"Incomplete
accounts," writes historian and retired Political Science professor Michele
Shover, "are a common problem in
local history. For example, Butte County's violent clashes between settlers and
Indians were treated as random 'one-off' events--intermittent atrocities
sprinkled among accounts of Victorian-era 'happy talk.'" John Bidwell
himself "suggested the effects of such events were peripheral
distractions, not core experiences."
Over the
last two decades Shover has worked with original sources in an attempt to tell
a more nuanced story, analyzing "underlying causes, political issues,
conflicts of interest, cultural assumptions. …" The result is a
magisterial work of scholarship that is also immensely readable.
"California Standoff: Miners, Indians And Farmers At War 1850-1865"

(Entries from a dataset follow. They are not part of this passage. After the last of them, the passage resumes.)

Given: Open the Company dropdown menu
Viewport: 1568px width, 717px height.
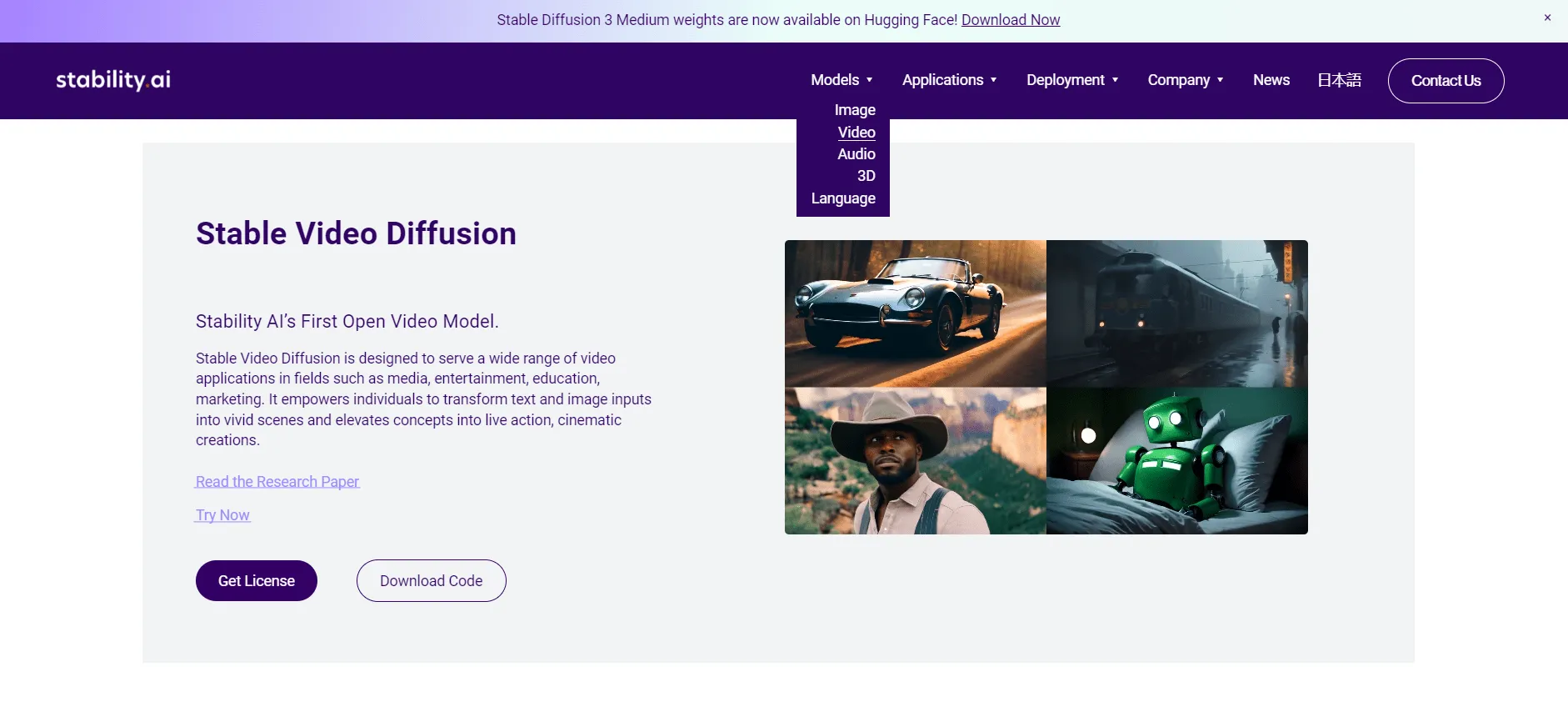Looking at the screenshot, I should [x=1185, y=80].
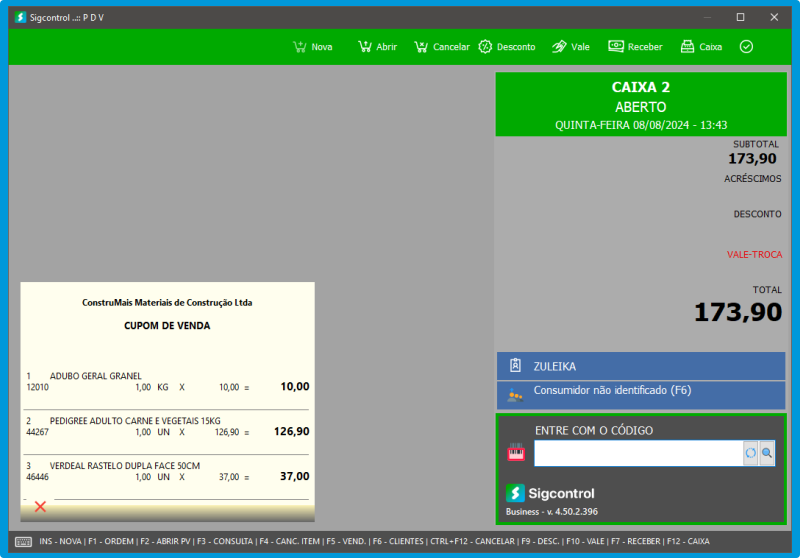Click the checkmark circle icon in toolbar

point(746,47)
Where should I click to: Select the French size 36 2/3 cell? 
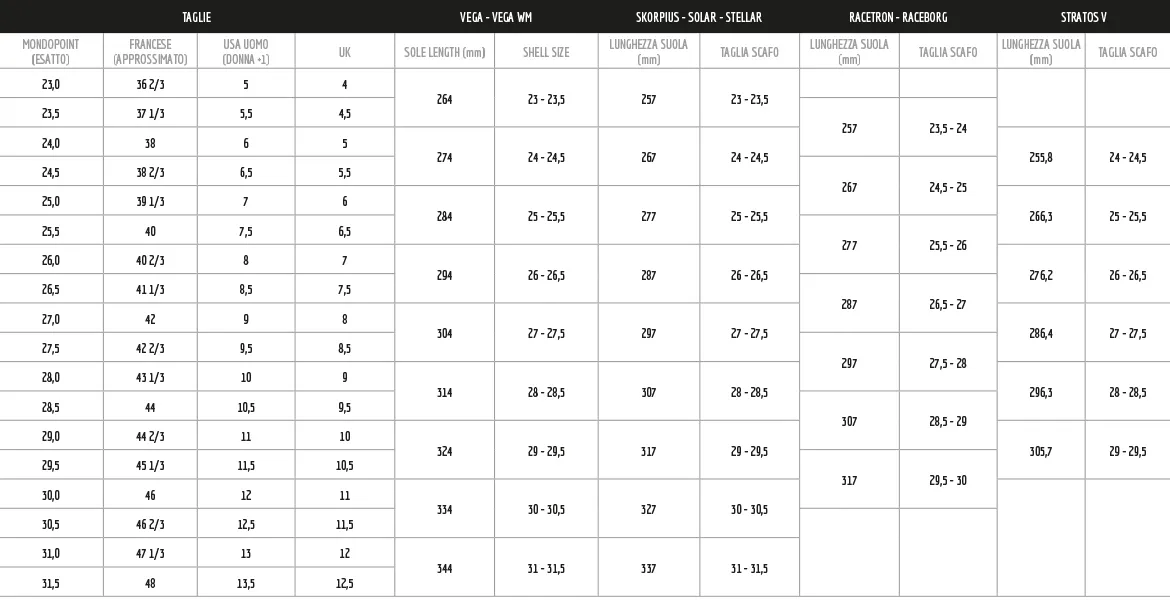pos(150,85)
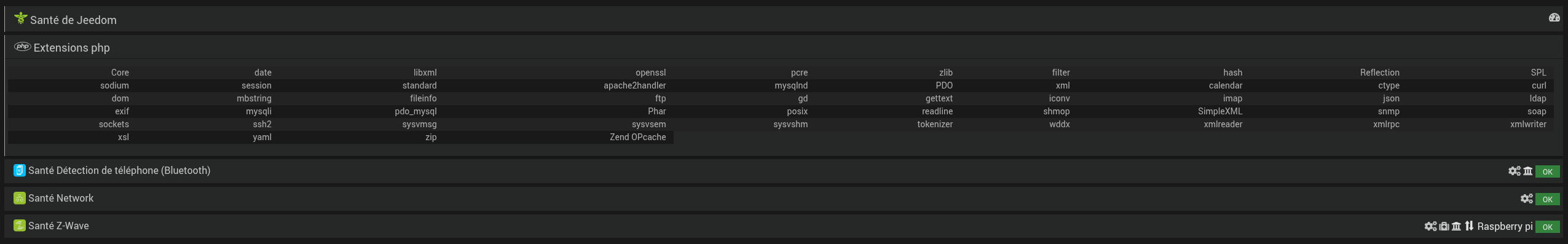The width and height of the screenshot is (1568, 244).
Task: Select the Zend OPcache extension cell
Action: 638,137
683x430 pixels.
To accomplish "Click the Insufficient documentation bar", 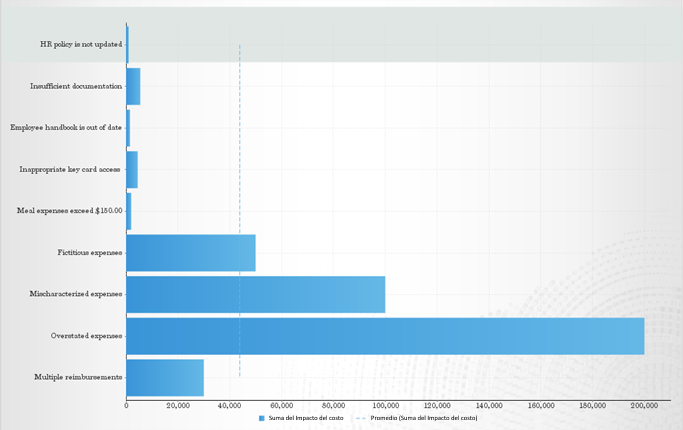I will pyautogui.click(x=133, y=87).
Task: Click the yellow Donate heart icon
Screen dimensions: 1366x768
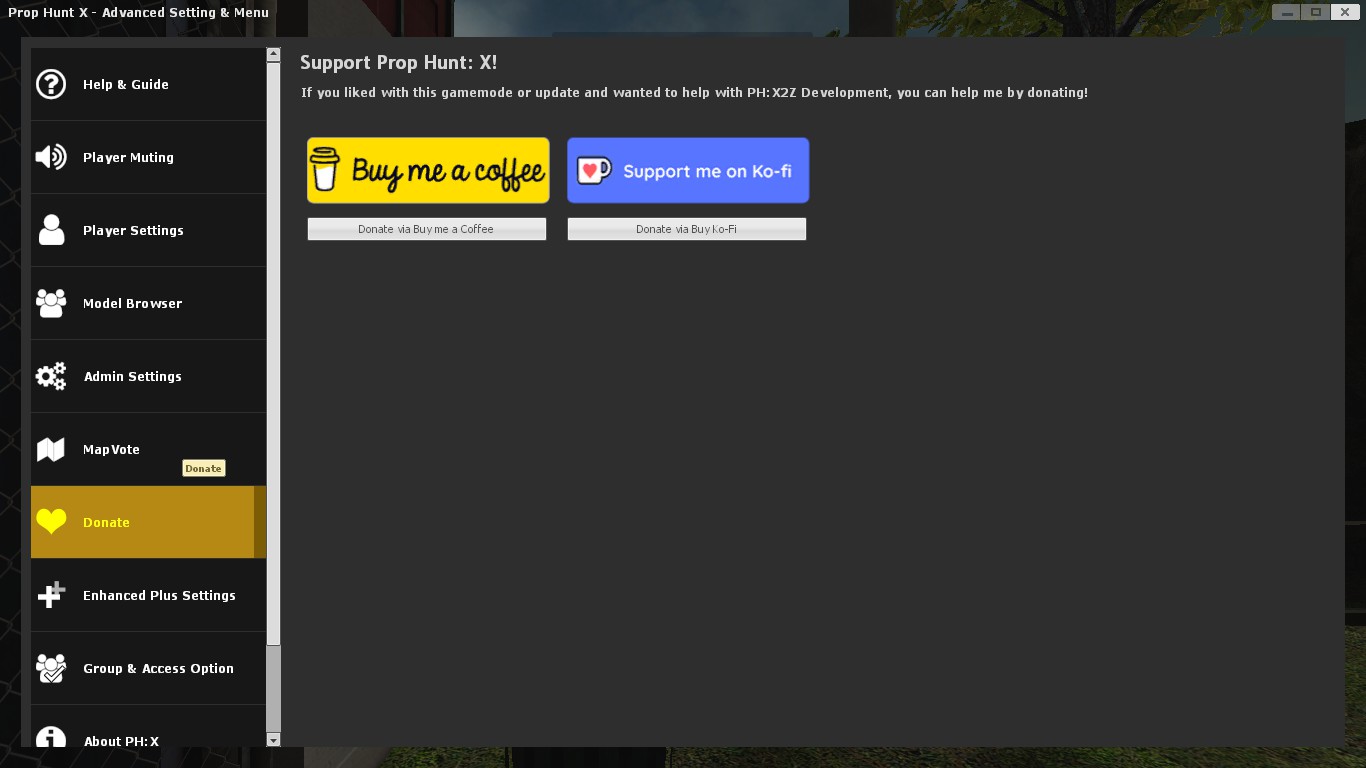Action: pos(51,522)
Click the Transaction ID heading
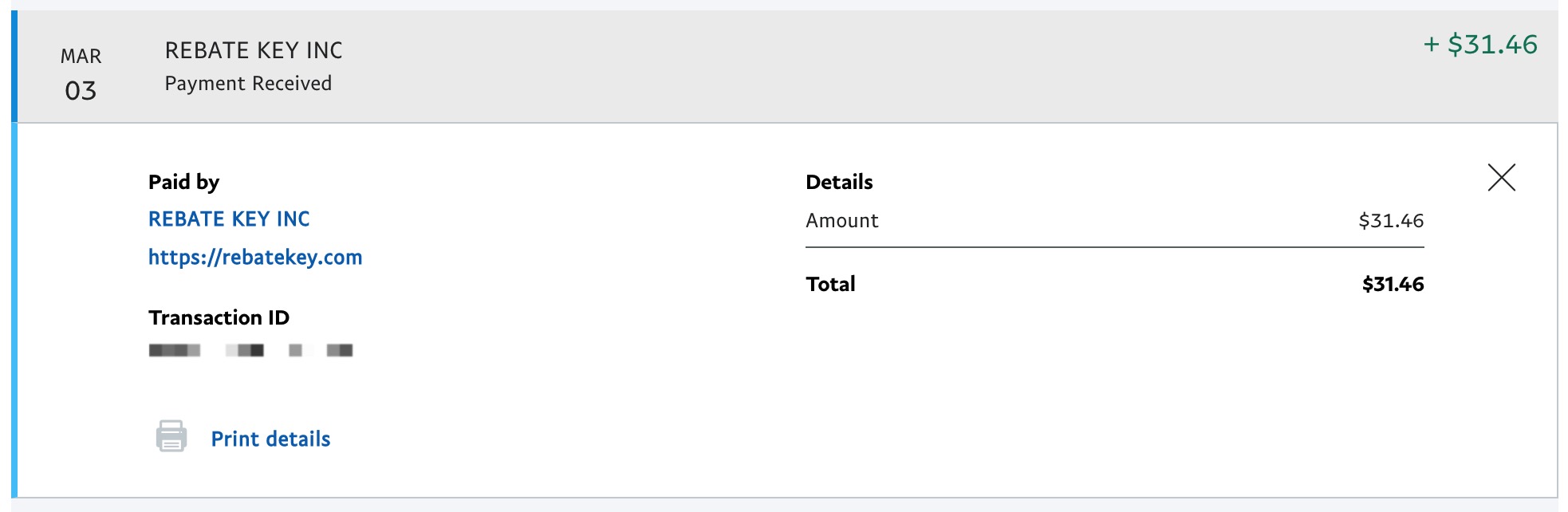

($24.95 in paperback from Stansbury Publishing; also for Amazon Kindle) challenges
assumptions and develops new historical understanding.
Meticulously
detailed, with fifty pages of endnotes, the book's dozen chapters provide a
riveting picture of the competing interests swirling around the community Bidwell
founded. As Shover notes, "Politics was personal in nineteenth-century
Chico, influencing social life and where residents spent their money." There
are contemporary resonances everywhere.
Shover
disputes what she calls Theodora Kroeber's "misanalysis of Maidu
culture" and historical "distortions" all of which have
implications for Kroeber's "Ishi In Two Worlds."
Shover
also concludes that the Mountain Maidu raided the Mechoopdas working on
Bidwell's ranch in the mid-1850s because they likely considered this
"collusion."
Shover's
research shows that many more Indians than the standard account of 32 died as
they were resettled to Round Valley in 1863. "Primary documents disclose
that close to 200 … died on the climb up the Coastal range mountain to the
reservation." The record, she says, was "manipulated to shield the
Army from its failure to deliver the Indians."
For the
first time, Shover explains that these Indian deaths were not caused by the
Army, but by "the most mortally dangerous type of malaria" that
infected the group "while camped near Big Chico Creek in the summer of
1863."
The story
Shover tells is one of violence since there were "no effective
institutions in place that protected … against abuses." Her study, giving
all sides their due, breaks new ground. It is indispensable.